At higher P and T, like 100psi and 100s of degrees C, it deviates from ideal.

I think a bigger issue with using air is not so much the unideal expansion, but the combustibility of the compressed oxygen in air.
There's a reason you avoid compressing gaseous oxygen.
 
I think a bigger issue with using air is not so much the unideal expansion, but the combustibility of the compressed oxygen in air.
There's a reason you avoid compressing gaseous oxygen.

Yeah, that is my understanding as well.
 
O2 isn't combustible. Regular air is 78% nitrogen. 21% Oxygen and trace gases.

Take a look at someone who has popped out pipes. 30 psi isn't much, only 3 atm.
 
O2 isn't combustible. Regular air is 78% nitrogen. 21% Oxygen and trace gases.

Take a look at someone who has popped out pipes. 30 psi isn't much, only 3 atm.

Technically its the oxidant.

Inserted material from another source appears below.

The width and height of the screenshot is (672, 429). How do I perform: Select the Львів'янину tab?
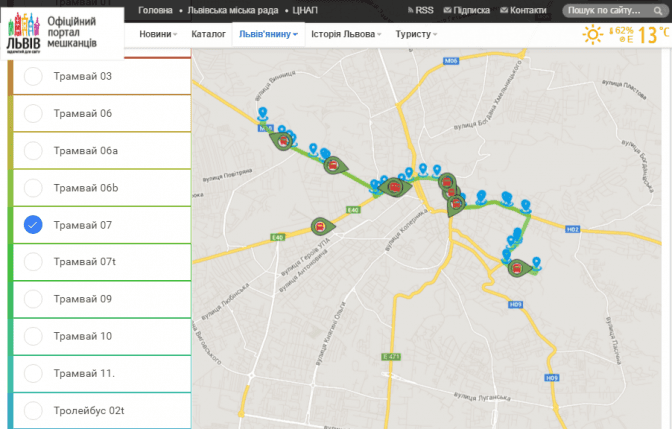pos(267,34)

The steel pipe is the fuel.
Still incredibly dangerous stuff. You would probably get away with air, as the nitrogen would act as a suppressant, but using nitrogen instead of air is certainly safer.

30psi gauge is 2 atmospheres. There was mention of 80-100psi earlier in the thread.
 
Never see it done at 100psi. The main danger you would have at 100 psi would be the pipe blowing up in your face when heated cherry red. You are not going to get a fireball or anything. Just metal blowing up in your face.

30psi is 3 atm as most gauges measure from one. 3 on the inside pushing against one from the outside. Guess we can argue that.


Technically its the oxidant. The steel pipe is the fuel.
Still incredibly dangerous stuff. You would probably get away with air, as the nitrogen would act as a suppressant, but using nitrogen instead of air is certainly safer.

30psi gauge is 2 atmospheres. There was mention of 80-100psi earlier in the thread.
 
My experience ist not the air pressure is the secret to remove the dent, it's this heat. I always used the normal small gas lamps like in the video with no good results. Last time I used a butane burner which gives much more heat and a larger area of heating. It works much better and easier to remove the dents.
 
Got word that Brett with BonJoesCycleSport would be at the Little Brown Jug AMA national enduro this past weekend. So I took my 2 worst pipes. One was almost flattened at the largest diameter.
Report; nice guy. Professional. Did an unbelievable recovery on very bad pipes at a great price.
Absolutely recommend.
716-773-5800
http://www.bonjoescyclesportinc.com
Or you can continue to screw around in your garage and put your eye out while leaving ripples and dents. :)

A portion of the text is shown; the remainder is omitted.